Selected extract:
--- start ---
Located in the dwarf galaxy Sculptor some 290,000 light-years away, S1020549 has a remarkably similar chemical make-up to the Milky Way's oldest stars. Its presence supports the theory that our galaxy underwent a "cannibal" phase, growing to its current size by swallowing dwarf galaxies and other galactic building blocks. The discovery of the new star is detailed in Nature.
Dwarf galaxies are small galaxies with just a few billion stars, compared to hundreds of billions in the Milky Way. In the "bottom-up model" of galaxy formation, large galaxies attained their size over billions of years by absorbing their smaller neighbors.
"If you watched a time-lapse movie of our galaxy, you would see a swarm of dwarf galaxies buzzing around it like bees around a beehive," explained Anna Frebel, lead author of the paper. "Over time, those galaxies smashed together and mingled their stars to make one large galaxy - the Milky Way."
--- end ---
Data listing:
--- start ---
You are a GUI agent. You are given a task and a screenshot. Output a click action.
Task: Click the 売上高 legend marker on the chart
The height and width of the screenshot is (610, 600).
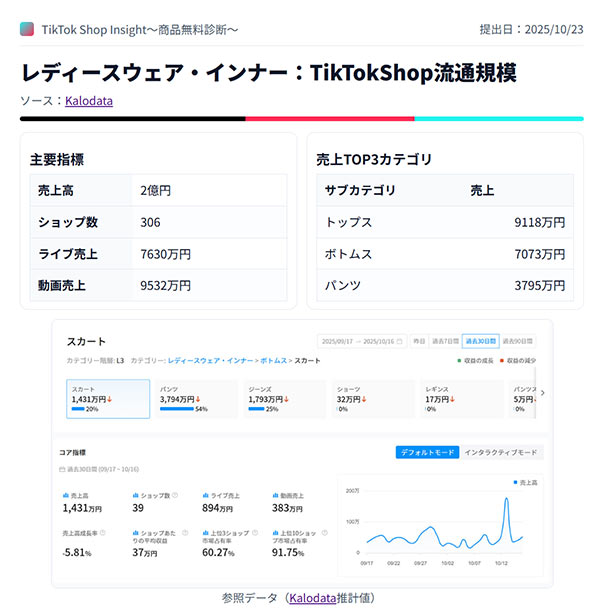click(x=514, y=483)
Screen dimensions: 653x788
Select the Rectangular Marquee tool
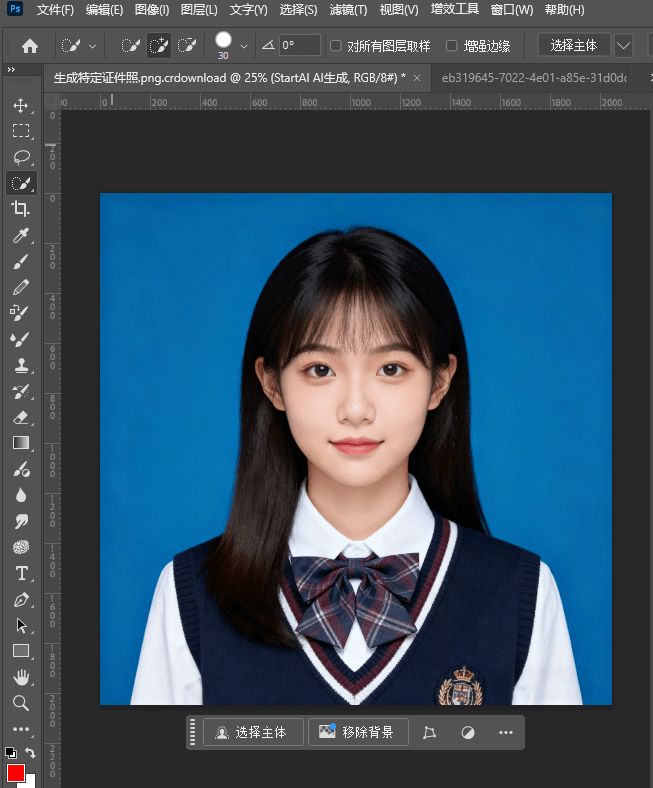[20, 131]
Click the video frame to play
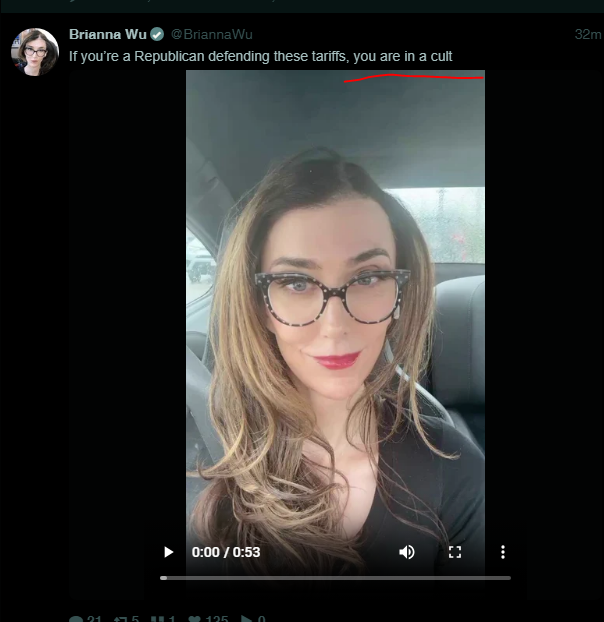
--- end ---
Required tasks:
- 1) Convert the rows under Block 1 into a JSON list of strings with one string per line, skipping blank lines and leaving out the pictures.
- 2) Carry on the text about the star S1020549 and the Milky Way's growth from where it ends.

Answer list:
- 1)
[
  "You are a GUI agent. You are given a task and a screenshot. Output a click action.",
  "Task: Click the 売上高 legend marker on the chart",
  "The height and width of the screenshot is (610, 600).",
  "click(x=514, y=483)",
  "Screen dimensions: 653x788",
  "Select the Rectangular Marquee tool",
  "[20, 131]",
  "Click the video frame to play"
]

- 2)
The newly discovered red giant star S1020549 dominates this artist's conception. The primitive star contains 6,000 times less heavy elements than our Sun, indicating that it formed very early in the Universe's history. Located in the dwarf galaxy Sculptor some 290,000 light-years away, the star's presence supports the theory that our galaxy underwent a "cannibal" phase, growing to its current size by swallowing dwarf galaxies and other galactic building blocks.
(Photo Credit: David A. Aguilar / CfA)
If dwarf galaxies are indeed the building blocks of larger galaxies, then the same kinds of stars should be found in both kinds of galaxies, especially in the case of old, "metal-poor" stars. To astronomers, "metals" are chemical elements heavier than hydrogen or helium. Because they are products of stellar evolution, metals were rare in the early Universe, and so old stars tend to be metal-poor.
Old stars in the Milky Way's halo can be extremely metal-poor, with metal abundances 100,000 times poorer than in the Sun, which is a typical younger, metal-rich star. Surveys over the past decade have failed to turn up any such extremely metal-poor stars in dwarf galaxies, however.
"The Milky Way seemed to have stars that were much more primitive than any of the stars in any of the dwarf galaxies," says co-author Josh Simon of the Observatories of the Carnegie Institution. "If dwarf galaxies were the original components of the Milky Way, then it's hard to understand why they wouldn't have similar stars."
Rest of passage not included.